▶ **EXERCISE MATERIALS**:
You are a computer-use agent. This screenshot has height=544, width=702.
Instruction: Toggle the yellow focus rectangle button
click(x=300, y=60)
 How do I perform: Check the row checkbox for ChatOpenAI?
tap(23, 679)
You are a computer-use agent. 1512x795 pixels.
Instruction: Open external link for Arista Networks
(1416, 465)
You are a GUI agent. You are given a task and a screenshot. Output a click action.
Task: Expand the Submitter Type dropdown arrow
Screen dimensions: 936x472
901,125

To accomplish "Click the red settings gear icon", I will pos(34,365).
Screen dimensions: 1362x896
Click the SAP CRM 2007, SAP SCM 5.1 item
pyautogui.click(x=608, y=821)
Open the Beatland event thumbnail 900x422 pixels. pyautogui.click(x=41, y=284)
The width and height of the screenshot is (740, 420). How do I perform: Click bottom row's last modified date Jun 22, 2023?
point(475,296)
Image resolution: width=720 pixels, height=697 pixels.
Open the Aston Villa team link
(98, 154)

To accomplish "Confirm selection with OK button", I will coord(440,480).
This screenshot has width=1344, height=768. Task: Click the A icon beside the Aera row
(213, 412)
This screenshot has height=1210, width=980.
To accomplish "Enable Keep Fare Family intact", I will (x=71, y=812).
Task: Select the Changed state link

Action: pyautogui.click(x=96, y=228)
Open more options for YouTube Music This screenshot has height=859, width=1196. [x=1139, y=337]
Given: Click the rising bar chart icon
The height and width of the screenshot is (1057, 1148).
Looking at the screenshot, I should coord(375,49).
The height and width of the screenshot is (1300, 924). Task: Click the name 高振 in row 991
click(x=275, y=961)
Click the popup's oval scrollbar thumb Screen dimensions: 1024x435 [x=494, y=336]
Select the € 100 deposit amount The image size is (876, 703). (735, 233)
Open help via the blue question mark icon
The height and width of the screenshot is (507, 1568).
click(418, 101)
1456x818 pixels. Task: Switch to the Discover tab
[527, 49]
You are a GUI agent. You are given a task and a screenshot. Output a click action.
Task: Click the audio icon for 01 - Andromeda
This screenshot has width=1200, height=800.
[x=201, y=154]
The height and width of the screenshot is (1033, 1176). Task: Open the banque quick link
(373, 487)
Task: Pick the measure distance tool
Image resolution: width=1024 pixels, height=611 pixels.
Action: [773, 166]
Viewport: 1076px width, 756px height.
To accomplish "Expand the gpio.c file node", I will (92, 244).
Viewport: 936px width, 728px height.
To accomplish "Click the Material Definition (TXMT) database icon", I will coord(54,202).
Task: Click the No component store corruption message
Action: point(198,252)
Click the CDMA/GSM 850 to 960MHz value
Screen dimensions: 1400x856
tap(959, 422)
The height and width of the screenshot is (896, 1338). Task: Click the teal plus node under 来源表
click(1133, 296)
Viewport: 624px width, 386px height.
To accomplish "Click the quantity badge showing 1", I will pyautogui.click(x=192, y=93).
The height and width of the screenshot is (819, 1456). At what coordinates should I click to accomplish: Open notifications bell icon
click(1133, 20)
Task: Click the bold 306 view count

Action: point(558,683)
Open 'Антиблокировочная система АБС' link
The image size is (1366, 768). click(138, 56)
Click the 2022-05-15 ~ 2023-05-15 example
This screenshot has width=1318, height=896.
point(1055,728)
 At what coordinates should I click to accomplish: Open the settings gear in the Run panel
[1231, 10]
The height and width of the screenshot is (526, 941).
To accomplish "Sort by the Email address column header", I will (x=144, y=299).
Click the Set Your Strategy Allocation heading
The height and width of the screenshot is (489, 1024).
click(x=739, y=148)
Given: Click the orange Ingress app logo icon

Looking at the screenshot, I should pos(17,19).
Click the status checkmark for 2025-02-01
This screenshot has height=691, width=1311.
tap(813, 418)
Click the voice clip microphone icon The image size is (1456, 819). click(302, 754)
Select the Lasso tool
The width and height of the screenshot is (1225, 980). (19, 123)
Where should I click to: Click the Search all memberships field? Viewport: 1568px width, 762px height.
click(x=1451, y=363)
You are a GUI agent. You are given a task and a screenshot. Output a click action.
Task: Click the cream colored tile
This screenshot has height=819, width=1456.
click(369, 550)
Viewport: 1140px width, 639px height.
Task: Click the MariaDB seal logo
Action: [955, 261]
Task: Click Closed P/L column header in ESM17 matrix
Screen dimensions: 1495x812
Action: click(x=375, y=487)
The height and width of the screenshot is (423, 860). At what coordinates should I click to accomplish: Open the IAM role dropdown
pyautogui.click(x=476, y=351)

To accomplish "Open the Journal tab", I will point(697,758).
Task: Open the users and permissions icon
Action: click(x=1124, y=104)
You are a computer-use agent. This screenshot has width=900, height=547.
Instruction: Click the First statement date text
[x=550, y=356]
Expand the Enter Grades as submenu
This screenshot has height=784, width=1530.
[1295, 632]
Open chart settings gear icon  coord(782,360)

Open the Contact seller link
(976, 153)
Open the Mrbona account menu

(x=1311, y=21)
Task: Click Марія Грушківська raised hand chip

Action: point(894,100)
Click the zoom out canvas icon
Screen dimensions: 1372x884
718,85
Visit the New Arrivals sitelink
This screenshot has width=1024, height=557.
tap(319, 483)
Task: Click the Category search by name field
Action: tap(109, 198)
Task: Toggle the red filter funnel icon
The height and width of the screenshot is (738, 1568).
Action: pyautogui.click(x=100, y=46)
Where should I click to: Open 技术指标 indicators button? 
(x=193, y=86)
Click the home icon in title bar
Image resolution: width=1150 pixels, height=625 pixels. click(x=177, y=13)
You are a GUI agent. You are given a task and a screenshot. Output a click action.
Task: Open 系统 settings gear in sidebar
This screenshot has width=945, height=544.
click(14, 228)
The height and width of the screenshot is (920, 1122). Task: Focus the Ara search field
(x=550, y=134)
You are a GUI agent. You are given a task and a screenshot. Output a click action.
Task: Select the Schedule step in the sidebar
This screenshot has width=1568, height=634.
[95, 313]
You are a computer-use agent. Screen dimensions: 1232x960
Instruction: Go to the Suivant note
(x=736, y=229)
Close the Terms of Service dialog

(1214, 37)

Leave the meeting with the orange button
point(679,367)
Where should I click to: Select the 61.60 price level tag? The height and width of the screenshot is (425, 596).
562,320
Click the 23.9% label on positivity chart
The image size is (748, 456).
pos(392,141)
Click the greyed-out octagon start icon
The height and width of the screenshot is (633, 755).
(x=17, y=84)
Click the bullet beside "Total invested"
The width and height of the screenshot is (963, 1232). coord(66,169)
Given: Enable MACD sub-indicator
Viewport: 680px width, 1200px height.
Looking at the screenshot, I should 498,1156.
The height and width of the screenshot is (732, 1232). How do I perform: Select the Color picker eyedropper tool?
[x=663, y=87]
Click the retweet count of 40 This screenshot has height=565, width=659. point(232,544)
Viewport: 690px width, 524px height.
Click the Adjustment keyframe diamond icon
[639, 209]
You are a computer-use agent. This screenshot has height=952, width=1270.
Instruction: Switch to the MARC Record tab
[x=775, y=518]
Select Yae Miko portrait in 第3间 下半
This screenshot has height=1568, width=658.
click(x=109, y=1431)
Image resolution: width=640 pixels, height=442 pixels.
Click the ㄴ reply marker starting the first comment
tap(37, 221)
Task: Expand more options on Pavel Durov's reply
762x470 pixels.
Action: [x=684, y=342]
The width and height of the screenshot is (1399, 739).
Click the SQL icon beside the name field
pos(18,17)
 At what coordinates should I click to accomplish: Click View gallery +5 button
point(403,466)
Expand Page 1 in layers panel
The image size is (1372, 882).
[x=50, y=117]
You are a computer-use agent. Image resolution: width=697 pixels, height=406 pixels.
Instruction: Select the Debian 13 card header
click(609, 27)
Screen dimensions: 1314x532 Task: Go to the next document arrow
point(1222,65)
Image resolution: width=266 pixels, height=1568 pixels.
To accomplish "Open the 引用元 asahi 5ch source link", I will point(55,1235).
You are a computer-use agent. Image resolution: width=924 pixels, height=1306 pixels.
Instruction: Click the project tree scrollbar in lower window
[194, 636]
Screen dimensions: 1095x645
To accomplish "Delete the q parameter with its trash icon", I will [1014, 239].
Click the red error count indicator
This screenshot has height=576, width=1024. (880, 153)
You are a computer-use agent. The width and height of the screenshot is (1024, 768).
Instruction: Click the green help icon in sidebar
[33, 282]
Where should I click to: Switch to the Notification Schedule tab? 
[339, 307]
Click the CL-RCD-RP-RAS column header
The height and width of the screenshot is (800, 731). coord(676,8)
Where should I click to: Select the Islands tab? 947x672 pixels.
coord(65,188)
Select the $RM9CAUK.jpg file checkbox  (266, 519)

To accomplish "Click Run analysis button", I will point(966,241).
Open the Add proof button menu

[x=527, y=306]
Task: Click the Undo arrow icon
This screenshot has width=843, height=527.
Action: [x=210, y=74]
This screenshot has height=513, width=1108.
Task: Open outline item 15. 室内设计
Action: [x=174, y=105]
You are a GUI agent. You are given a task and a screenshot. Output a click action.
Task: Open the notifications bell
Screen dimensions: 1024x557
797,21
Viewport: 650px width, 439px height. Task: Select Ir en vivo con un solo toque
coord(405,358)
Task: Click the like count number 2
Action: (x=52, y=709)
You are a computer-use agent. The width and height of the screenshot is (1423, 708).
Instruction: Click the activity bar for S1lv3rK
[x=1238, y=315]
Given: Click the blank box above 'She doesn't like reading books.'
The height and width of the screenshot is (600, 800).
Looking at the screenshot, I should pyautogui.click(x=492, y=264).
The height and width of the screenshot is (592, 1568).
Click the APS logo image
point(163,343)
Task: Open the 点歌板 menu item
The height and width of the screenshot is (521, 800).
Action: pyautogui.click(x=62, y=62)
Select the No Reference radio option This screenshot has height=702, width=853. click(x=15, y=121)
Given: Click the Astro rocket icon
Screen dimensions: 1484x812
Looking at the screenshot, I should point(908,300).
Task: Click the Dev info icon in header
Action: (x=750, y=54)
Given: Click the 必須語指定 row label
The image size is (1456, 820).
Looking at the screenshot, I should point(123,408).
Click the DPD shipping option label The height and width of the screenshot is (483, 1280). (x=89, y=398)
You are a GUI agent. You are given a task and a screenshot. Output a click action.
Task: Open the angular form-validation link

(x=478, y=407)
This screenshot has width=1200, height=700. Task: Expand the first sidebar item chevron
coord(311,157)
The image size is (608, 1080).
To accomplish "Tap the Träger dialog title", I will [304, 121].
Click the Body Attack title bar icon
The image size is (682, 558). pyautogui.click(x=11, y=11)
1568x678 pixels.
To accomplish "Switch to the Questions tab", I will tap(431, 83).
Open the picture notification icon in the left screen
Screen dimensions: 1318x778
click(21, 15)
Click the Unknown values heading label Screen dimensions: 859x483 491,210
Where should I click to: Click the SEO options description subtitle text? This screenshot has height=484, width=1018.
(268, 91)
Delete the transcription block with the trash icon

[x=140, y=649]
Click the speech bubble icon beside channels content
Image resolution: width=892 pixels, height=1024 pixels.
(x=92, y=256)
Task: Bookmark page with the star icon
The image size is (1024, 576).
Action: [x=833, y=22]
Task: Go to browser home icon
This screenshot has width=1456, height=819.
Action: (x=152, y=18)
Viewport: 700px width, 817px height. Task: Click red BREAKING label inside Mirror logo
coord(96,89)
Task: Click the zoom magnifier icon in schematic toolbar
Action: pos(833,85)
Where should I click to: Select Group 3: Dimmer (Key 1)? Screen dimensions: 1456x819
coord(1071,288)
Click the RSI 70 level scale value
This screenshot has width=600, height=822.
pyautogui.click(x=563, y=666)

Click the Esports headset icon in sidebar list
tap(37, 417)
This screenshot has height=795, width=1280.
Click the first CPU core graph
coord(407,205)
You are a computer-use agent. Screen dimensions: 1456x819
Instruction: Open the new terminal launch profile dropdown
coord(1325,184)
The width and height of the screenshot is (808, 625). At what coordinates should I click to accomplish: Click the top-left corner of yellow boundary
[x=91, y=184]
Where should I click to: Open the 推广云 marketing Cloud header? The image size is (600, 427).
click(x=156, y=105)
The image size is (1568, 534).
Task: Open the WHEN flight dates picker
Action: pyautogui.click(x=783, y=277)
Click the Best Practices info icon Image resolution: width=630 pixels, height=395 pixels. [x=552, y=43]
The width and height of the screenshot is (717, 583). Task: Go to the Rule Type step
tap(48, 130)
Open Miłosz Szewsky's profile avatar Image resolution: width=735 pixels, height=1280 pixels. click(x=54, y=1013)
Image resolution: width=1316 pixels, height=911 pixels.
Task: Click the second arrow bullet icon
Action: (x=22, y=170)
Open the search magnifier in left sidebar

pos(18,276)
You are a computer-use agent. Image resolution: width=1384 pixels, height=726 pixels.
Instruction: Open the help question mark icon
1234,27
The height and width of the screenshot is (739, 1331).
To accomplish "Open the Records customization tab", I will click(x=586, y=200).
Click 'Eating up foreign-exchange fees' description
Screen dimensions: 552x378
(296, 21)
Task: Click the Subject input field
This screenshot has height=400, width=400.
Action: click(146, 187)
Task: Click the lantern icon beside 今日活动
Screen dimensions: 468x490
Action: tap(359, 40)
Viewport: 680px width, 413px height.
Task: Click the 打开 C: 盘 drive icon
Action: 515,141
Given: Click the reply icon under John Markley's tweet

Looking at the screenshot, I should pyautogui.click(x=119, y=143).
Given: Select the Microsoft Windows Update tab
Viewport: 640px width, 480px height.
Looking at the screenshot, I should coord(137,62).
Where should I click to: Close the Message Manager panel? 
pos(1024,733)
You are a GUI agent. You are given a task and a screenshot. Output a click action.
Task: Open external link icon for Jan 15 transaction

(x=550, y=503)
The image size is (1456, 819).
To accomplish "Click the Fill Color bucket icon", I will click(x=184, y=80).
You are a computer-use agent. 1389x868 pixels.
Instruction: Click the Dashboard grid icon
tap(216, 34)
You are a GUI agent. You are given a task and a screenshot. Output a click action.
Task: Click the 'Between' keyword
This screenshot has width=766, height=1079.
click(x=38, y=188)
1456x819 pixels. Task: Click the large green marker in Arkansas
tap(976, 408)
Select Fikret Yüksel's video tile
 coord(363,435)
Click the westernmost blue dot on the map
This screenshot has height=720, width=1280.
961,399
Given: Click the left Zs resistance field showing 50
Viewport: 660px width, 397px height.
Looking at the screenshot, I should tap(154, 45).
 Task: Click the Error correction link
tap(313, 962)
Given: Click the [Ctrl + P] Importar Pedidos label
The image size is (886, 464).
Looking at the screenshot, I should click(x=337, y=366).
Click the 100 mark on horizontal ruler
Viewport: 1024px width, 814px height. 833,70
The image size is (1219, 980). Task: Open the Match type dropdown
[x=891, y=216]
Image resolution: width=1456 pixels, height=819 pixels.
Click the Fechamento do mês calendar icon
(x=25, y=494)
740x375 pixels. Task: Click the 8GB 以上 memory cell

▶ **GIVEN TASK**:
How many lines of the records above contain the string "coordinates", with case counting? Reply with the number alone.

▶ **REPLY TO THE EXERCISE**:
5